When you can't randomize, each design buys identification with a different assumption. Report the estimate next to the diagnostics that interrogate exactly that assumption.
Difference-in-differences
Compare the treated group's before–after change with an untreated group's change; stable group differences cancel out.
Key assumption Parallel trends — probeable with pre-period data.
Use when A policy or launch hits one group at a known time.
Synthetic control
Build a weighted blend of untreated markets that tracks the treated market pre-launch; the post-launch gap is the effect. Inference by placebo permutation. The engine behind geo experiments.
Key assumption Pre-period fit predicts the counterfactual.
Use when Rollouts are market-by-market and users interfere.
Instrumental variables (2SLS)
A variable that nudges treatment but touches the outcome only through treatment (a randomized encouragement letter, distance to a clinic) identifies the effect for compliers — the LATE — even with unobserved confounding.

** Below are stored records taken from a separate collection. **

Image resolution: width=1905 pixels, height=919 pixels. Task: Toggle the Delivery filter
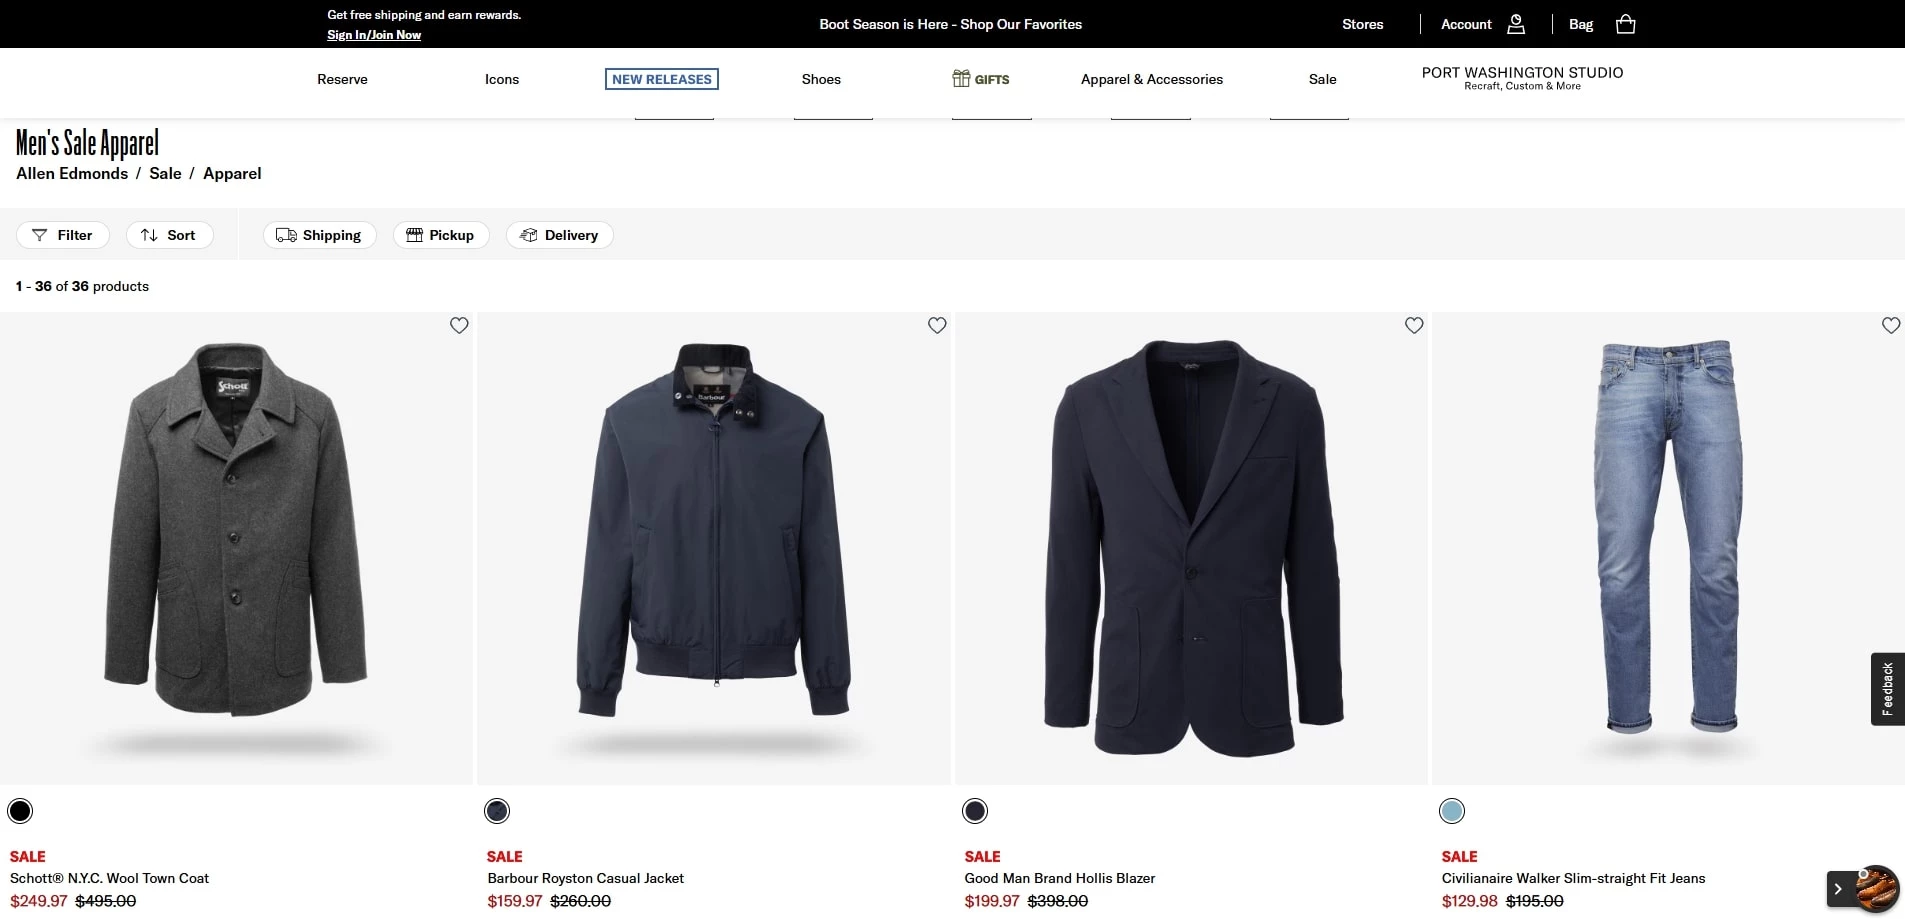[x=559, y=235]
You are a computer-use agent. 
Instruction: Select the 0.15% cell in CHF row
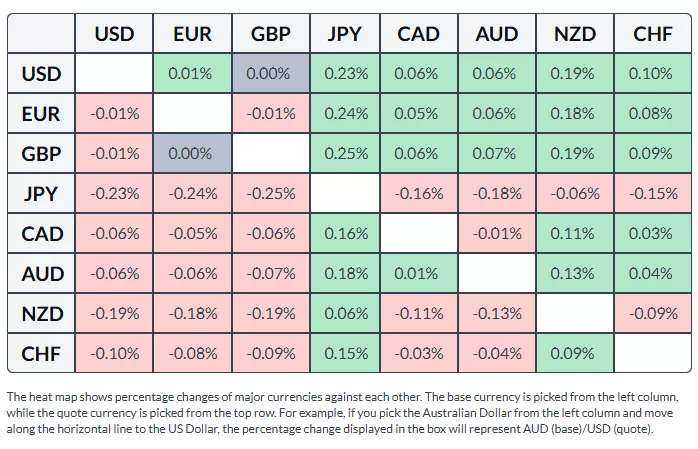345,354
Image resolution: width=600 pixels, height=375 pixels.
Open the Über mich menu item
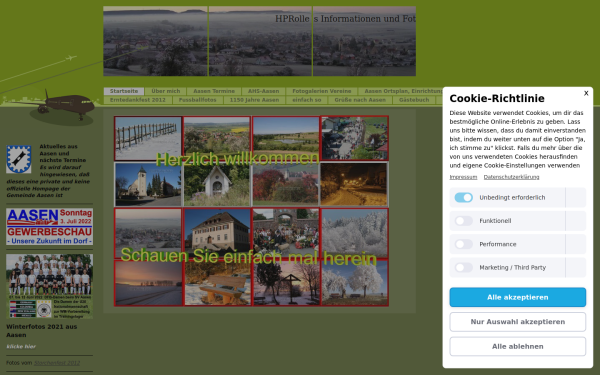166,91
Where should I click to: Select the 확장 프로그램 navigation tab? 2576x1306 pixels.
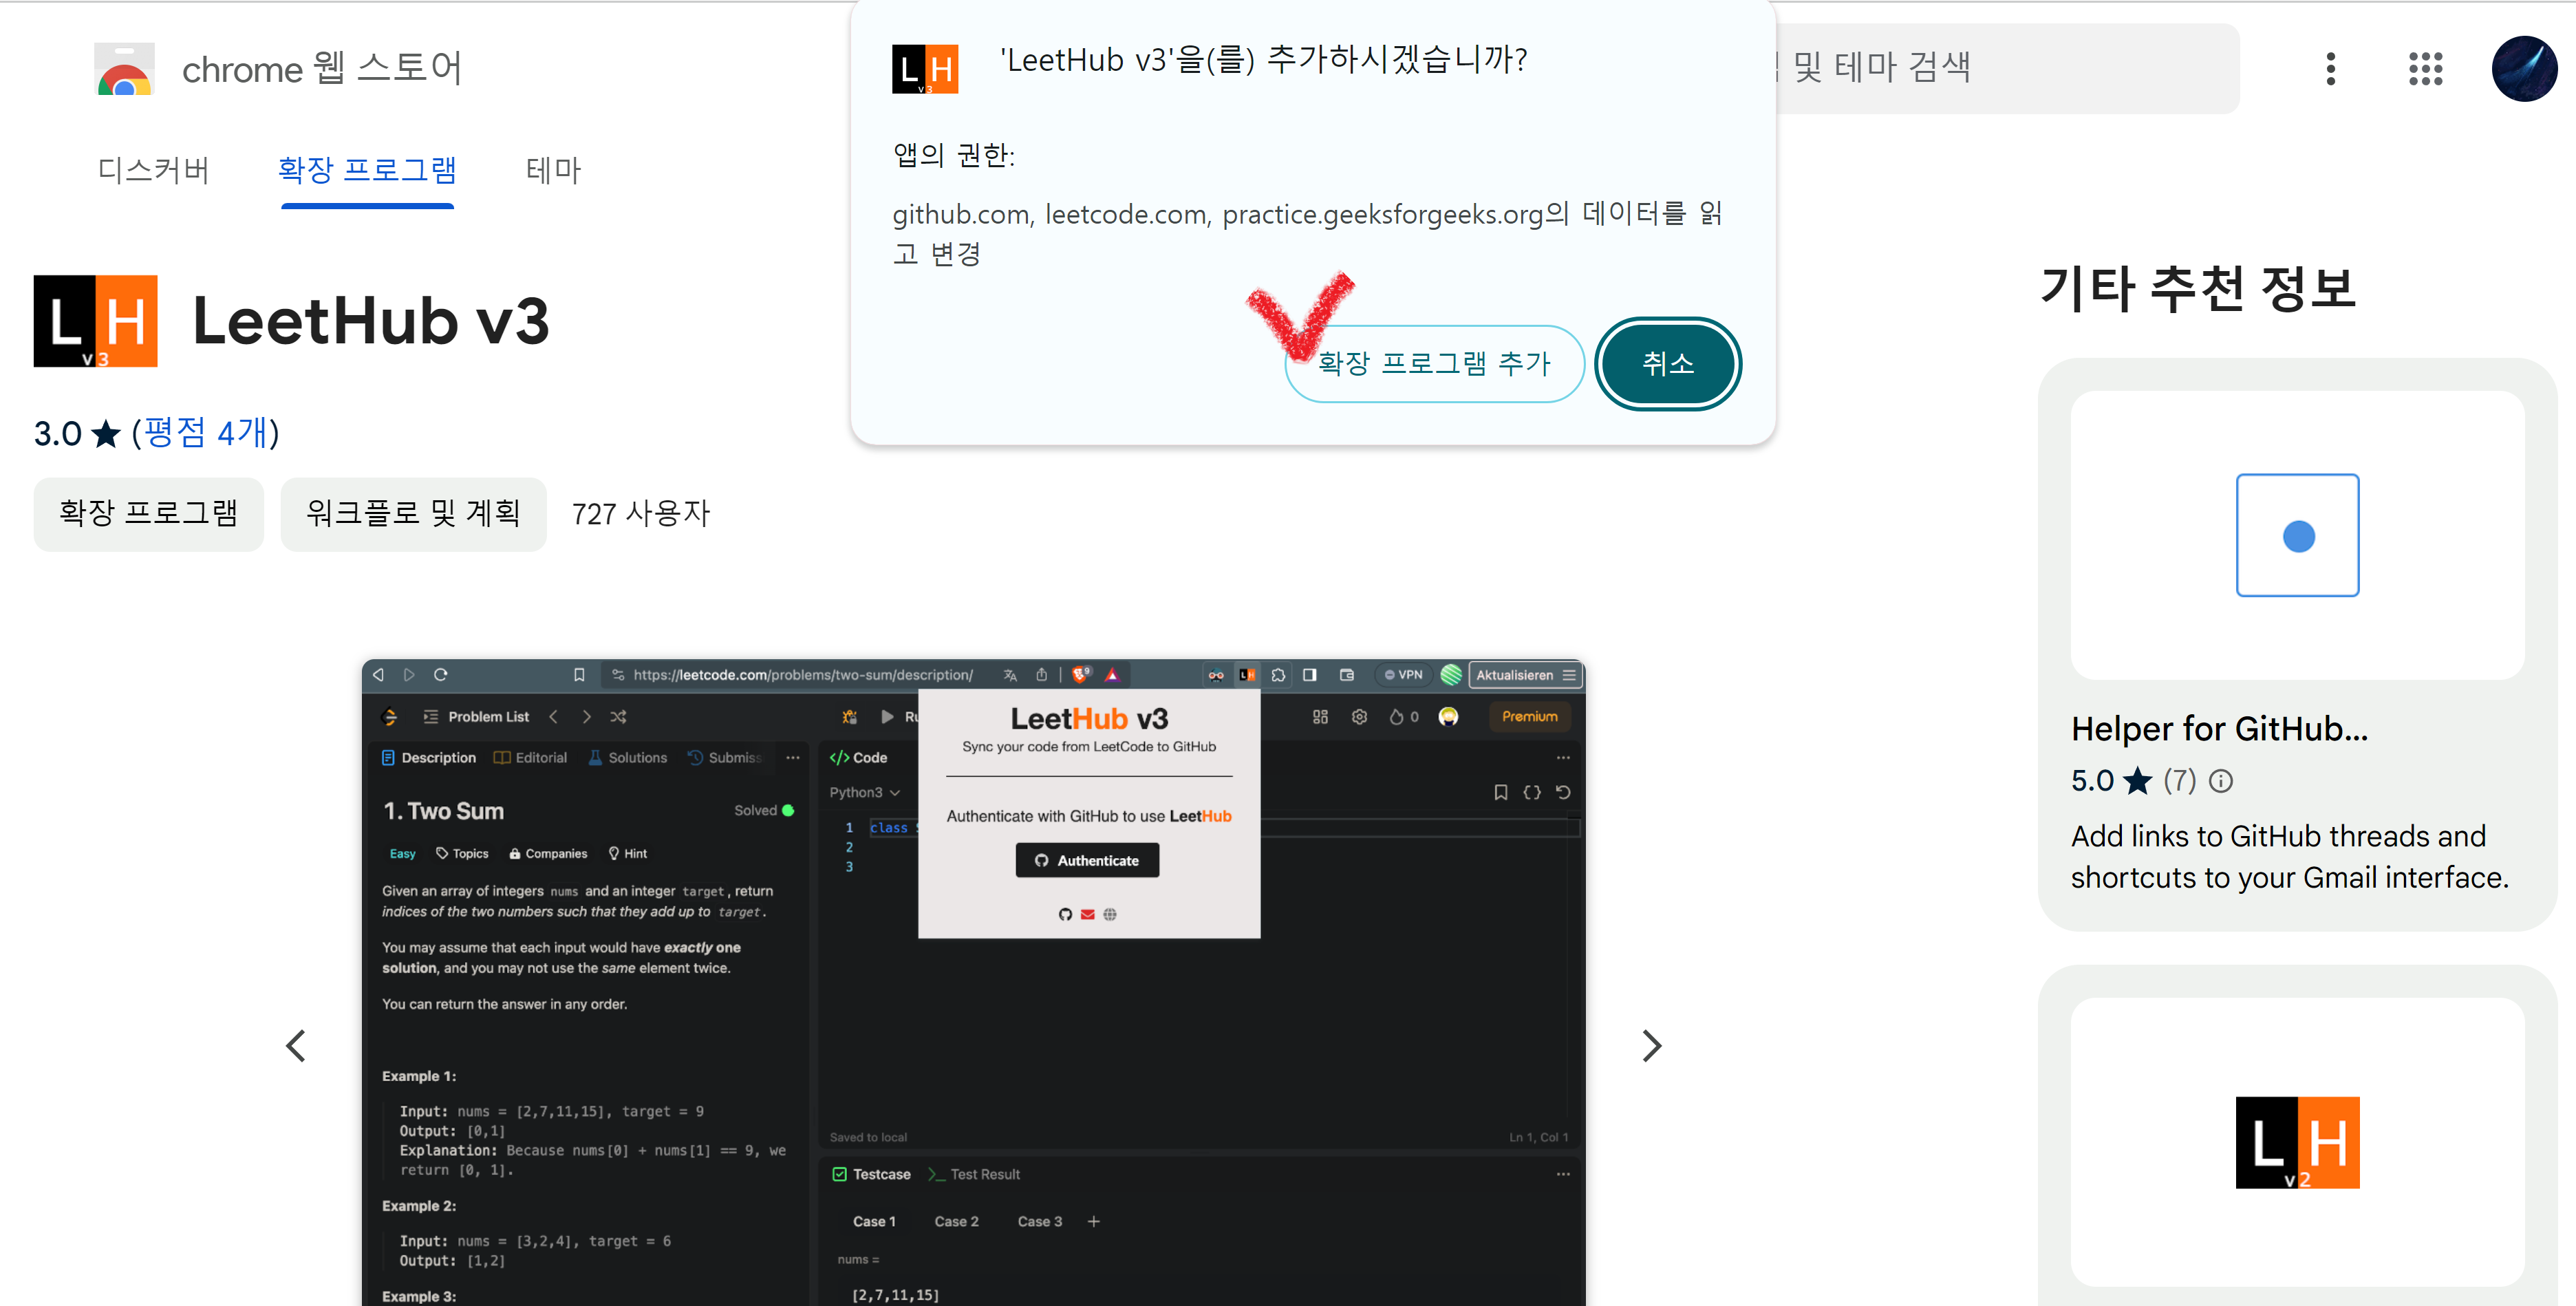(x=367, y=170)
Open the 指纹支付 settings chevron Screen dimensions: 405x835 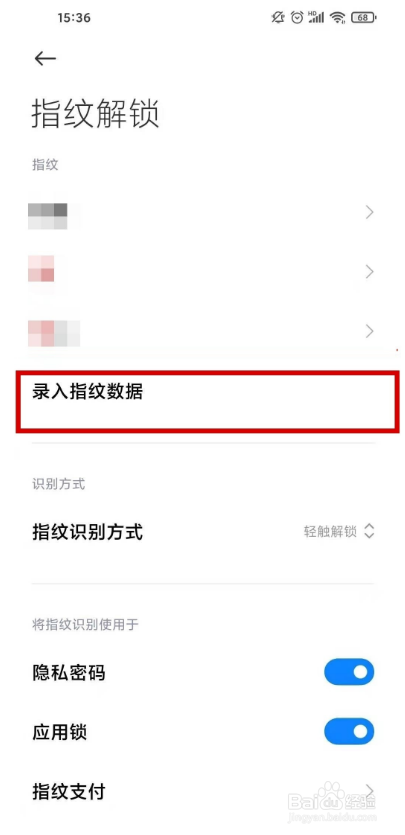pyautogui.click(x=369, y=791)

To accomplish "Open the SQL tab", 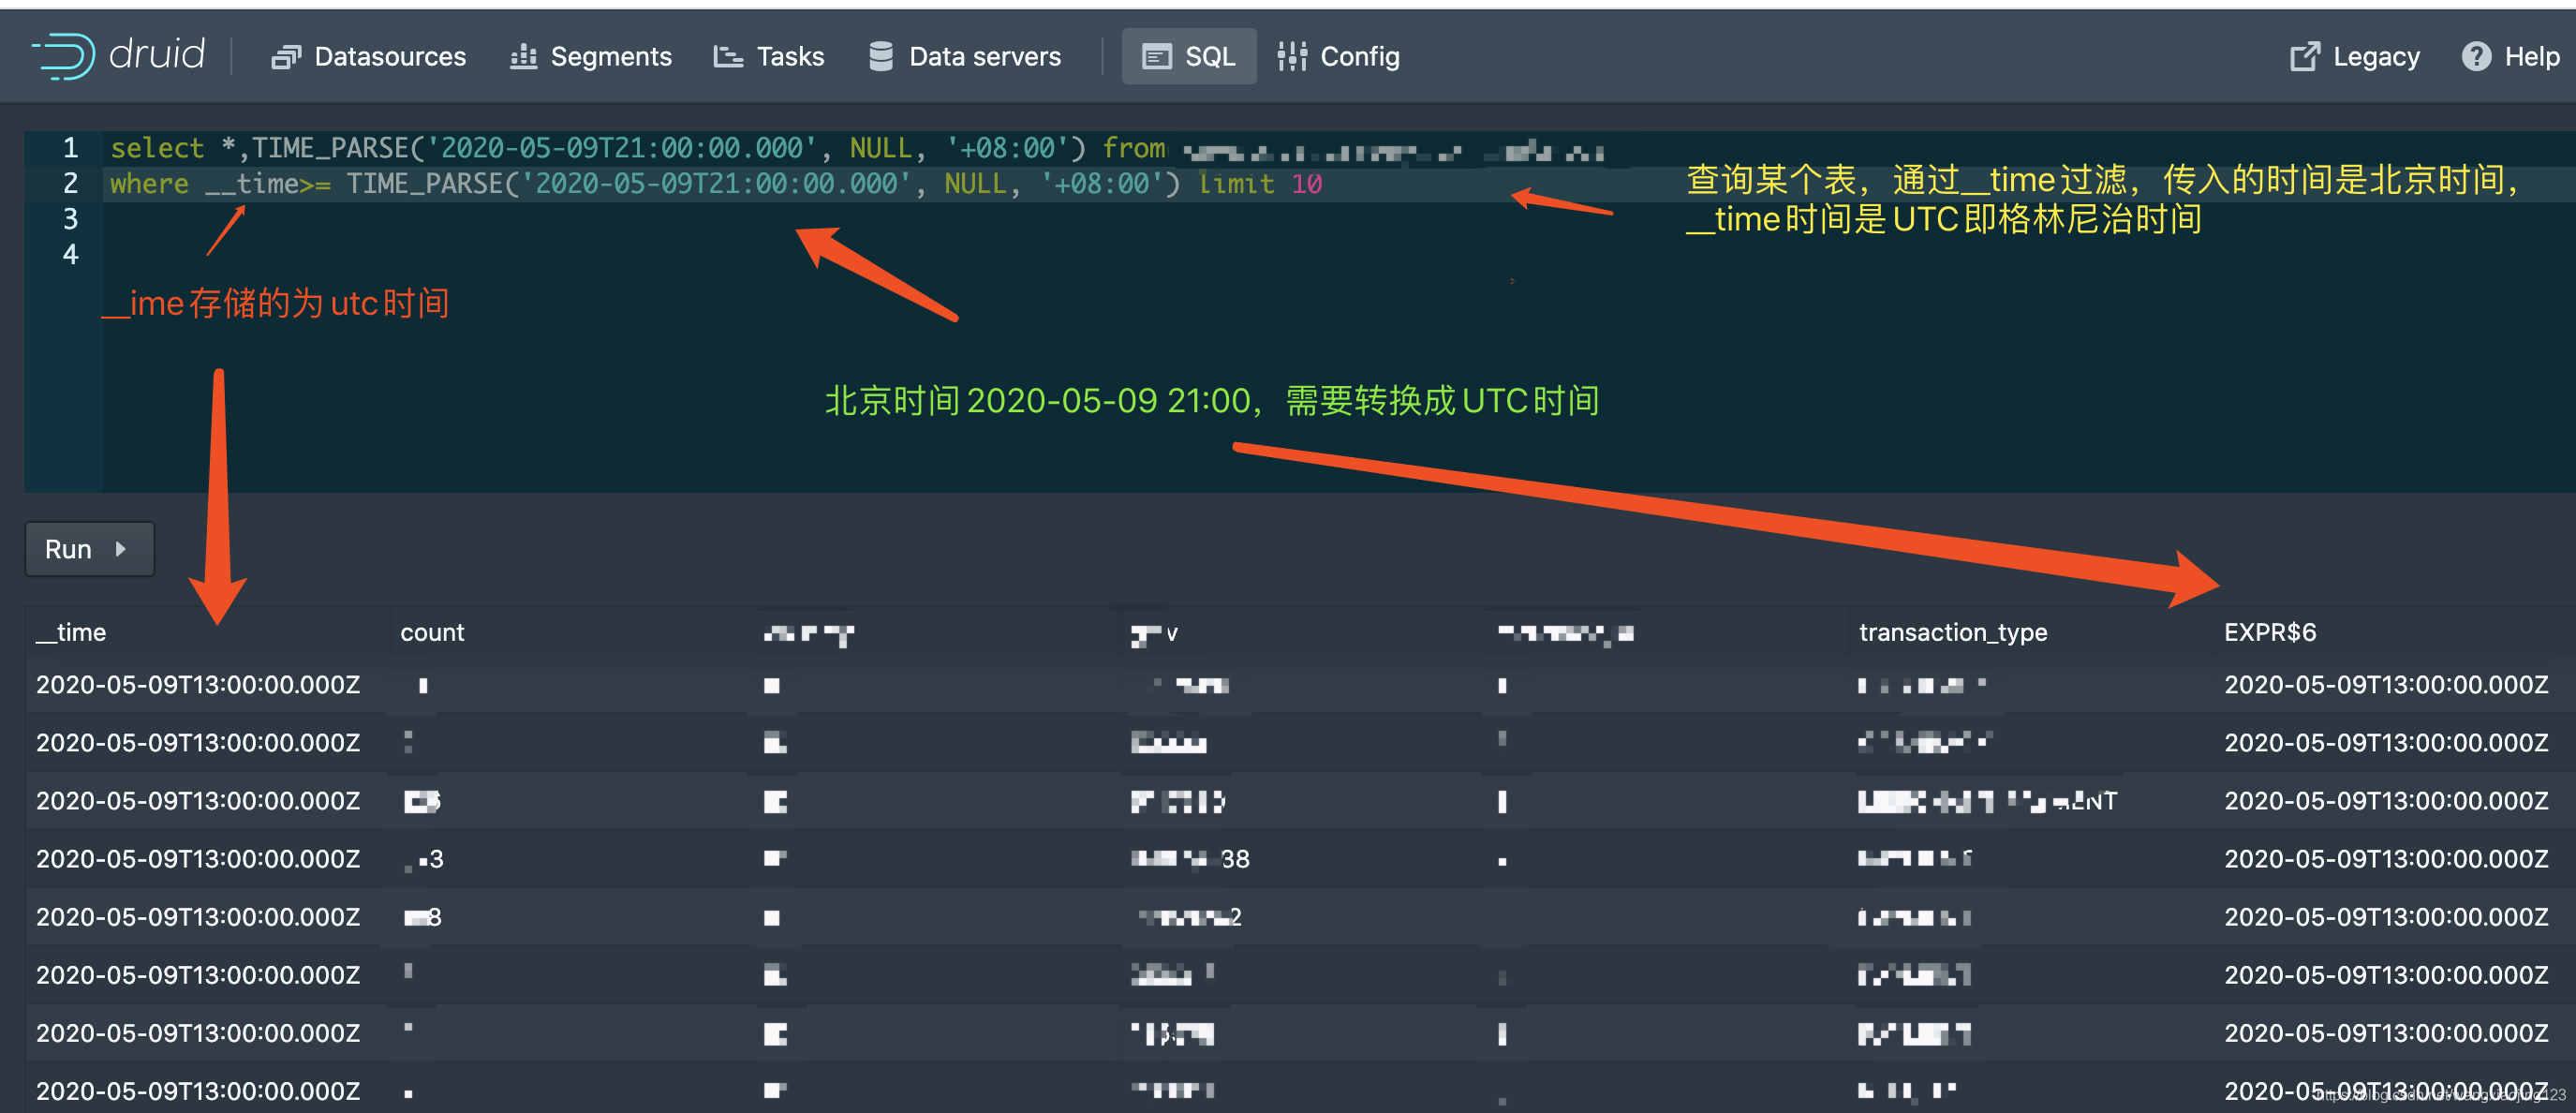I will 1189,57.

Key assumption Exclusion (untestable); relevance is testable — report the first-stage F.
Use when Take-up is self-selected but the nudge was (as-good-as) random.
Regression discontinuity
When a threshold rule assigns treatment (risk score ≥ 65 → auto-enroll), units just above and below the cutoff are locally comparable; the jump in the outcome at the cutoff is the effect.
Key assumption No precise manipulation of the score; check placebos, bandwidths, density.
Use when Eligibility is score- or cutoff-based. Estimate is local to the threshold.
Propensity scores: IPW & matching
Model the probability of treatment given observed covariates, then reweight (IPW) or match units to mimic a randomized comparison. Balance and overlap diagnostics are most of the job.
Key assumption No unmeasured confounding — untestable.
Use when Selection runs through covariates you actually observe.
Doubly robust (AIPW)
Combine an outcome model with propensity weights: consistent if either model is right. The same construction underlies double/debiased machine learning.
Key assumption Same as propensity methods — but one wrong nuisance model is survivable.
Use when You're adjusting on observables and want model-misspecification insurance.
Sensitivity analysis (E-values)
"No unmeasured confounding" can't be verified — only quantified. The E-value is the minimum strength an unmeasured confounder would need, with both treatment and outcome, to fully explain away your estimate.
Use when Always — next to every observational estimate you report.